Instagramowi Bliscy znajomi trafią na Messengera. Widzieliśmy już prototyp
Lista Bliskich znajomych na Instagramie spotkała się z bardzo pozytywnym odbiorem, zapewniając łatwe w obsłudze narzędzie do elementarnego zarządzania prywatnością. Nic więc dziwnego że Facebook kopiuje ją do Messengera.
Bliscy znajomi to lista profili na Instagramie, które mają specjalne przywileje na naszym profilu. Za każdym razem, gdy dodajemy do niego nową treść, możemy decydować czy ma być ona widoczna dla wszystkich obserwujących, czy też tylko dla listy Bliscy znajomi. Owa lista jest też podstawą funkcjonowania instagramowego komunikatora Threads. Zasada jej działania jest więc banalnie prosta, łatwa do zrozumienia nawet dla mniej rozgarniętych informatycznie internautów.
Nic więc dziwnego, że według danych Facebooka z Bliskich znajomych korzysta istotna część aktywnych twórców instagramowych Relacji. Podobnie nie dziwi fakt, że właściciel Instagrama chce wprowadzić podobną funkcję do Messengera. Prototyp tej funkcji odkryła Jane Munchun Wong, analizując kod aplikacji komunikatora. Sam Facebook przyznał w komentarzu dla TechCruncha, że zamierza tę funkcję wprowadzić do usługi. Zastrzegł tylko, że odkrycie pani Wong to wczesna wersja prototypu – wszystko może się jeszcze zmienić.
Zasada działania funkcji Favorites (Ulubieni) jest więc ta sama. To łatwa do tworzenia i obecna zawsze pod ręką lista uprzywilejowanych znajomych, którym możemy udostępniać więcej treści niż reszcie. Chodzi tu oczywiście o messengerowe Relacje (Stories), które są kopią funkcji Instagrama o identycznej nazwie. Lista Ulubionych może mieć maksymalnie 10 osób – które możemy wskazać ręcznie lub zapełnić je profilami zdając się na sugestie aplikacji.
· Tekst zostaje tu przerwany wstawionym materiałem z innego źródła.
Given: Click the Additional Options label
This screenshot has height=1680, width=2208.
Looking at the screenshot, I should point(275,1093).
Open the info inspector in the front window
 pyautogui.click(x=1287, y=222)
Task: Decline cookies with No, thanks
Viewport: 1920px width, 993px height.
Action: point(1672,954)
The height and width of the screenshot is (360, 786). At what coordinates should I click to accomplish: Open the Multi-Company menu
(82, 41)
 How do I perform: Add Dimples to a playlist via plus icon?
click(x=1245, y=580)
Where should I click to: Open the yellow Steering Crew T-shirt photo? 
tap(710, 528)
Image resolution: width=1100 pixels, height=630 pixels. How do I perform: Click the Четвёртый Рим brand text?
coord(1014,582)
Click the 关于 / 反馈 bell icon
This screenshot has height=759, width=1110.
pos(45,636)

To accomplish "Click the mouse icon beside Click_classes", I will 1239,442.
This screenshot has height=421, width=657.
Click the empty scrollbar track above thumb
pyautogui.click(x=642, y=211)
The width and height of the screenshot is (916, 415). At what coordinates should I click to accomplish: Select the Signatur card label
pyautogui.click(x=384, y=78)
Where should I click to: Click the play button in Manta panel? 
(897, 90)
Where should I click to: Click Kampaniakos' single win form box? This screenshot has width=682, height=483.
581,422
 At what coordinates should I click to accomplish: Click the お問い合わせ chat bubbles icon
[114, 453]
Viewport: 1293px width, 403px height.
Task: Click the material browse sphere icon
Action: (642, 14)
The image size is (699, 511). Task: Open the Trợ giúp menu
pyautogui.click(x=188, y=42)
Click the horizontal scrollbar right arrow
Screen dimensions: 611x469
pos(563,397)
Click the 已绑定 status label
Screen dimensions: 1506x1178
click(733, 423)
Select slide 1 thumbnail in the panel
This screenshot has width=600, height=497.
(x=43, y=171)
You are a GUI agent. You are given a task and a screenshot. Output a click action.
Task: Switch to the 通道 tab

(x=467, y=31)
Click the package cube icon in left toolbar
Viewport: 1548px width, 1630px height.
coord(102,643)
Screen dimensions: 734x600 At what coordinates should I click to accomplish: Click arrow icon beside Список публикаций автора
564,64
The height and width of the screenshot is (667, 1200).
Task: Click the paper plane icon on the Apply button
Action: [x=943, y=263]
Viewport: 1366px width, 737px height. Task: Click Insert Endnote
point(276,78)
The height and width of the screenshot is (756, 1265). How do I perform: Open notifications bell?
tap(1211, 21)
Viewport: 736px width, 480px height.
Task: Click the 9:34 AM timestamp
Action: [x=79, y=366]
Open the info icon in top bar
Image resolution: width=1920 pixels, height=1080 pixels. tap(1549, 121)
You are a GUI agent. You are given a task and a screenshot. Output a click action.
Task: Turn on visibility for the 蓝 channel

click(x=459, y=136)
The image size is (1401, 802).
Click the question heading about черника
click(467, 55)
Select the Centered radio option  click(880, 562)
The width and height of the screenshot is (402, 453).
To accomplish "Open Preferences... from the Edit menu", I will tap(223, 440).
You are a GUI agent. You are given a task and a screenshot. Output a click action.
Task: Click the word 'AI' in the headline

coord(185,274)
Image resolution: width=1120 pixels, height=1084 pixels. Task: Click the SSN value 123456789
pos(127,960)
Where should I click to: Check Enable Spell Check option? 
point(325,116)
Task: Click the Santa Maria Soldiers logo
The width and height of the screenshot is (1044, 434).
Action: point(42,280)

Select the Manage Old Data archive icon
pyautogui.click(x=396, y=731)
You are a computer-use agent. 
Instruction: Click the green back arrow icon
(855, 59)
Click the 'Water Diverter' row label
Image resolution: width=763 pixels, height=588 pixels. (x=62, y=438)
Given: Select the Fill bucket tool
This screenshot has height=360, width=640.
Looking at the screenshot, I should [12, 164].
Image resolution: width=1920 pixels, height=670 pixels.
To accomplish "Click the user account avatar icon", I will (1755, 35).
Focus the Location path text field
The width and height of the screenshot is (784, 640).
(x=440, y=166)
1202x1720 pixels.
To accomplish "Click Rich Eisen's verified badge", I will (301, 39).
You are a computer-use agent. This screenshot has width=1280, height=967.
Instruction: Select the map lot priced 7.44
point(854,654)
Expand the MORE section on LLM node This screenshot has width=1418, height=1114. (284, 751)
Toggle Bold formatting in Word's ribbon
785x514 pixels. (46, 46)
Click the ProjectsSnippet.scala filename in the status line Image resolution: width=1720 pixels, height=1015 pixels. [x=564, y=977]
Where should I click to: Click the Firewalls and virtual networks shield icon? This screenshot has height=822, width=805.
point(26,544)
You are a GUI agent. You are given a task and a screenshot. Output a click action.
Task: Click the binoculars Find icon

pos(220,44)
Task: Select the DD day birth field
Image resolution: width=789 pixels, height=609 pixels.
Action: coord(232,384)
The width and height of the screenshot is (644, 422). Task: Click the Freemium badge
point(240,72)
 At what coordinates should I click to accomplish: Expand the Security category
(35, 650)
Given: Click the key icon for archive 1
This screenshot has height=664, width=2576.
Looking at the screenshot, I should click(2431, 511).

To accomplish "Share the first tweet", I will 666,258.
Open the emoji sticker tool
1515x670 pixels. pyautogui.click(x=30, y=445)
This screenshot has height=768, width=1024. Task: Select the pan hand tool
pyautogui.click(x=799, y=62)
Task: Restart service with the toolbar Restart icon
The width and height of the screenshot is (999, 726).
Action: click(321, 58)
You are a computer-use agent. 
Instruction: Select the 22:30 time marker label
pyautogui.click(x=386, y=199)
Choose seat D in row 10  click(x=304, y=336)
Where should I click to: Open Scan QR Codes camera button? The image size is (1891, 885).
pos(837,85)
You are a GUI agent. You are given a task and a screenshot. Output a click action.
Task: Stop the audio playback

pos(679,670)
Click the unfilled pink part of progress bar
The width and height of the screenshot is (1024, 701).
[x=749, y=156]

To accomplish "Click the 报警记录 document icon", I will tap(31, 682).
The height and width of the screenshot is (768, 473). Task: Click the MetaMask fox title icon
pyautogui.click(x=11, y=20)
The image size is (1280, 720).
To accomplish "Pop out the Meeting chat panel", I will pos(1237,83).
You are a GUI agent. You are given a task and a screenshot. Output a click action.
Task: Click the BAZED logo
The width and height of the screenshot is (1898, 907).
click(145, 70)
Komentarz Facebooka sugeruje, że skoro to wczesna wersja funkcji, to prawdopodobnie jeszcze długo będzie dopieszczana i testowana – a więc nieprędko zostanie udostępniona zwykłym użytkownikom. Odnoszę jednak wrażenie, że tak jak te Relacje z Instagrama cieszą się dużą popularnością, tak te z Facebooka i Messengera już nie za bardzo.
Sam Facebook takich danych nie udostępnia, jednak swoje rozumowanie opieram na fakcie, że ze świecą szukać publikującego takowe messengerowo-facebookowego celebryty – na Instagramie jest ich na pęczki. Nic więc dziwnego, że Facebook próbuje zwiększyć sprawdzonym sposobem obrót finansowy na swoich pozostał platformach, które nadal cieszą się gigantycznym zainteresowaniem użytkowników.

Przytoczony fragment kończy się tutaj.